Once the action starts, the folks from Red Team took them apart. This year’s Red Team was one of the best I have seen in nine years of coaching teams that participated in the mid-Atlantic CCDC. These folks are all volunteers who take time (and money) to help the students and pwn them unmercifully.
Sometimes Red Team would come out to the pit to play a little “let’s make a deal”, and promise not to inflict more damage in exchange for one or more attacker flags.
Other times, they just came out to see how many Nyan Cats they could see crawling across screens. Generally, if you reboot a system and all you see is Nyan Cat crawling across the screen, then, well, the student team is not having a good day.

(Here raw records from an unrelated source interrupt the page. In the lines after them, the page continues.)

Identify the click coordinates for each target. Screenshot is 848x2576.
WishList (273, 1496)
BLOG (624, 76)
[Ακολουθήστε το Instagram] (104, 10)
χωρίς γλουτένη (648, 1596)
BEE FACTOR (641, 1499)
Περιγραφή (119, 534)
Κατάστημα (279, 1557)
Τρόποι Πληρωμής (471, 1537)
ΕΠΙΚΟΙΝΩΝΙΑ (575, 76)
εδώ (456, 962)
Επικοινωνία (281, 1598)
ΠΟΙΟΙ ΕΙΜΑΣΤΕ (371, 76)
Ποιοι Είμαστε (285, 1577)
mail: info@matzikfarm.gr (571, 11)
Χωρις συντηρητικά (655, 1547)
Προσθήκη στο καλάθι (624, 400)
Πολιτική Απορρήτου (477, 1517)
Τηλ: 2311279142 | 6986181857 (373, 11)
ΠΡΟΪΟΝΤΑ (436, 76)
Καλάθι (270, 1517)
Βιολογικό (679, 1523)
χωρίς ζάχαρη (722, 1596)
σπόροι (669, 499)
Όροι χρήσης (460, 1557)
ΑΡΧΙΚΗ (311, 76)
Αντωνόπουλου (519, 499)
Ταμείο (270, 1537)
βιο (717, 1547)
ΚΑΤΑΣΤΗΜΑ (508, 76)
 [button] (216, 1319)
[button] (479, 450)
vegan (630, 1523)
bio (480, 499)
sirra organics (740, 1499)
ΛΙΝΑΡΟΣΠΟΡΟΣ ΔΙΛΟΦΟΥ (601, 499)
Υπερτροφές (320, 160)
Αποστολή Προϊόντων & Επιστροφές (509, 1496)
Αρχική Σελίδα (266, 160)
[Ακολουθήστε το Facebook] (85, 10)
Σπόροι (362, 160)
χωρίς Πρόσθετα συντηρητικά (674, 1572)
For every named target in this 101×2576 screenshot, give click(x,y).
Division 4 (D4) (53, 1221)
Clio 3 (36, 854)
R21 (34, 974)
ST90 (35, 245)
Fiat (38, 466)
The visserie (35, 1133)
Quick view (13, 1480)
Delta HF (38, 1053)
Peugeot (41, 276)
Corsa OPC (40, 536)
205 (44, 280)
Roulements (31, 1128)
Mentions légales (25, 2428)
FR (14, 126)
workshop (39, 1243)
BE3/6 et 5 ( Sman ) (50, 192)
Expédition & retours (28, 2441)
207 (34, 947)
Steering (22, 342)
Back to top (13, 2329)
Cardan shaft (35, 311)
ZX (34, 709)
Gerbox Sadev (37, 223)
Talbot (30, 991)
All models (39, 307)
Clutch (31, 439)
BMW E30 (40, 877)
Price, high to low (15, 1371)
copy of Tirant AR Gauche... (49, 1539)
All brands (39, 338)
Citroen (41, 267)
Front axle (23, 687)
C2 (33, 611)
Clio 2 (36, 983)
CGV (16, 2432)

One of the cool features in this year’s event was the programmable badges. These were set up to act as aircraft radio transponders, though so as not to confuse real aircraft, they used the 2.4 GHz band. These were then scanned and recorded as part of the exercise. The students got their badges in a small kit that had to be assembled before they could be used, and so even before the competition officially started, they had work to do.
There were a number of notables at the event; the folks from Paul’s Security Weekly were there with a full set doing a live podcast of the event.
The local hacker space Unallocated Space was also there with a table. They brought along a number of cool things, including a plasma speaker, a MAME system in what appeared to be a MS. Pac-Man console form, and a contest for those who could re-program their sign. Most cool.
All in all, it was a great time. To top it all off, my student team won the event; they are now headed out to San Antonio for the National CCDC next month.
Now a lot happened in the world of security this past week as well and I hope to talk about that stuff later in the week. Spending three days at CCDC was great, but it did leave a pile of work to do at the office!